Another minute later, parking the car in the middle of the track in front of the grandstands, we started to appreciate the detour that the French had laid out for the rest of the folk. With no-one around for miles there was an eerie silence enveloping the place. Would they have blocked the road because of the possible danger of pit buildings and grandstands collapsing under the weight of too many motorsport pilgrims? Feeling some of the concrete crumbling away under our feet we realized we couldn't really argue against that. We stayed around for a few quiet, almost solemn moments, imagining the sound of Mercedes, Maserati, Alfa and Ferrari V8s blasting across the finish line. Then we set out to follow the Gueux bypass to see where that led us.
To even more road blocks!
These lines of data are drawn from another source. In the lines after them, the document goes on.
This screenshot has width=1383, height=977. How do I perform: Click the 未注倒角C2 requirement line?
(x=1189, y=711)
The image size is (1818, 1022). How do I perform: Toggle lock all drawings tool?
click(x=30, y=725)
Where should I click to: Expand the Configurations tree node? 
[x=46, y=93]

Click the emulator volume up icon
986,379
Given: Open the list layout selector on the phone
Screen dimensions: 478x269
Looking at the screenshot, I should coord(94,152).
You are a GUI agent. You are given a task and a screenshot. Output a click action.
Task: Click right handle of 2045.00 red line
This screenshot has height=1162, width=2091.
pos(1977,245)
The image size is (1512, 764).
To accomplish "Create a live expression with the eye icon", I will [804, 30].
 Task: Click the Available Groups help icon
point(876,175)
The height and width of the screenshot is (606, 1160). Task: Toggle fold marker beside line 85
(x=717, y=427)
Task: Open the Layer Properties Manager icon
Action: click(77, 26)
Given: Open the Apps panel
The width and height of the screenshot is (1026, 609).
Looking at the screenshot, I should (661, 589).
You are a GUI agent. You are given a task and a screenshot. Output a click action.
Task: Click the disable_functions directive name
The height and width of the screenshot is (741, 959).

With the village on our left we passed two more connecting roads - both blocked off - before bumping onto more barriers at the Virage de la Houette, which is in fact a crossroads of the permanent circuit section of the later Grand Prix track and the old circuit leaving Gueux towards the Virage de la Garenne. Across the road were more barriers, these ones even stretching across the road sides. The D26 however, which was part of the old circuit, was open for road traffic. It was beginning to look like it had been decided to block almost the entire Grand Prix circuit rather than just the start/finish straight. So the safety argument with regard to the ruinous, ramshackle pit complex wasn't the one responsible for all this. Could this mean another safety argument? Could this mean...? No, impossible. Reims pilgrims are hardly the sort of blokes to go speeding around the circuit, are they? But then again, there could be some reasoning behind blocking a crossroads in case a bunch of road racers on a hot lap would not be giving way all too readily...
Anyway, we turned the car and rallycrossed our way past another set of barriers blocking the exit of the Grand Prix circuit that follows the old circuit into Gueux. There we found that 'the old circuit' is really nothing more than a town street, with several fresh roundabouts curbing speeds that don't need curbing. Following through across the crossroads we had just approached from the other side we drove up to the N31 again to find the building site surroundings of the Muizon and Garenne corners. I could bring myself to take but one picture before getting in to say goodbye to a track that I fear is going the same way as Rouen very shortly. If you haven't seen Reims-Gueux yet, go there quickly, before it's too late.